Association analysis of the NOD2 gene with susceptibility to graft-versus-host disease in a Japanese population

Abstract

Members of the nucleotide-binding oligomerization domain (NOD)-like receptor (NLR) family participate in the innate immune system, exerting widespread effects on cytokine secretion, autophagy, and apoptosis. Recent studies in Caucasians revealed the association between mutants of NOD2, a member of the NLR family, and severity of acute graft-versus-host disease (GVHD). NOD2 polymorphism screening has been recommended for donor selection and risk assessment at bone marrow transplantation.

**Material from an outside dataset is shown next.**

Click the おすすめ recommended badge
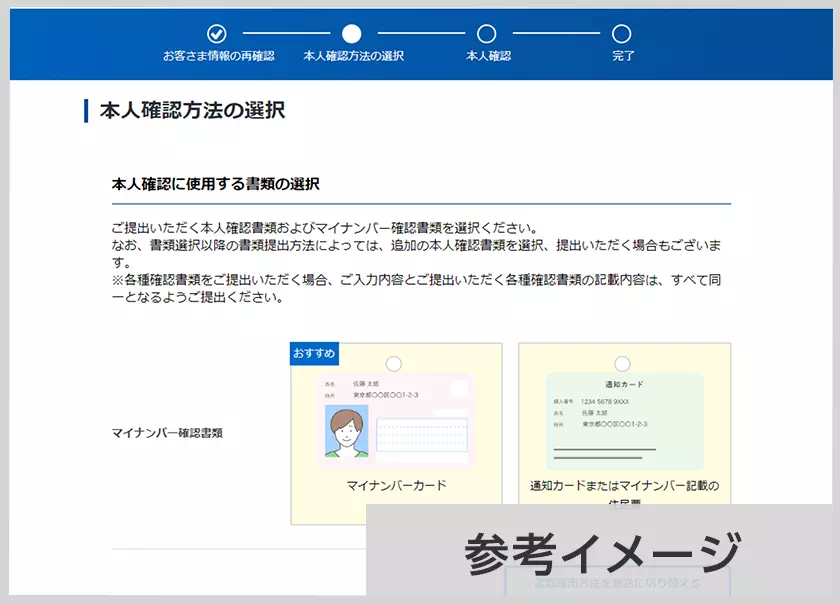pos(314,354)
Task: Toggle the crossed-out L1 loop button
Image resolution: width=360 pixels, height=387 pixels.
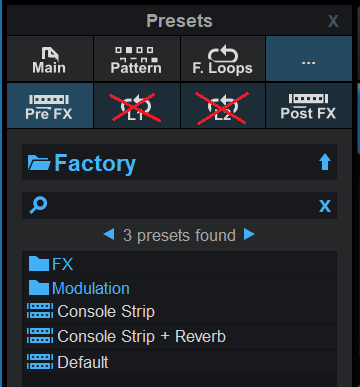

To investigate whether NOD2 plays a role in the pathogenesis of GVHD in a Japanese population, we examined DNA from 142 bone marrow transplant patient/donor pairs to detect genetic variation in the NOD2 gene. No genetic variants of NOD2 were associated with the severity of acute GVHD in our patients. However, a weak association between a single nucleotide polymorphism in the NOD2 gene (R471C) and acute myeloid leukemia in the bone marrow patients (p = 0.029, odds ratio 4.08, 95% CI 1.22-13.67) was detected. This polymorphism was not prevalent in 479 Crohn's disease (CD) patients in Japan. These results suggest that, in the Japanese population, unlike the Caucasian, NOD2 is not a major contributor to susceptibility to severe acute GVHD.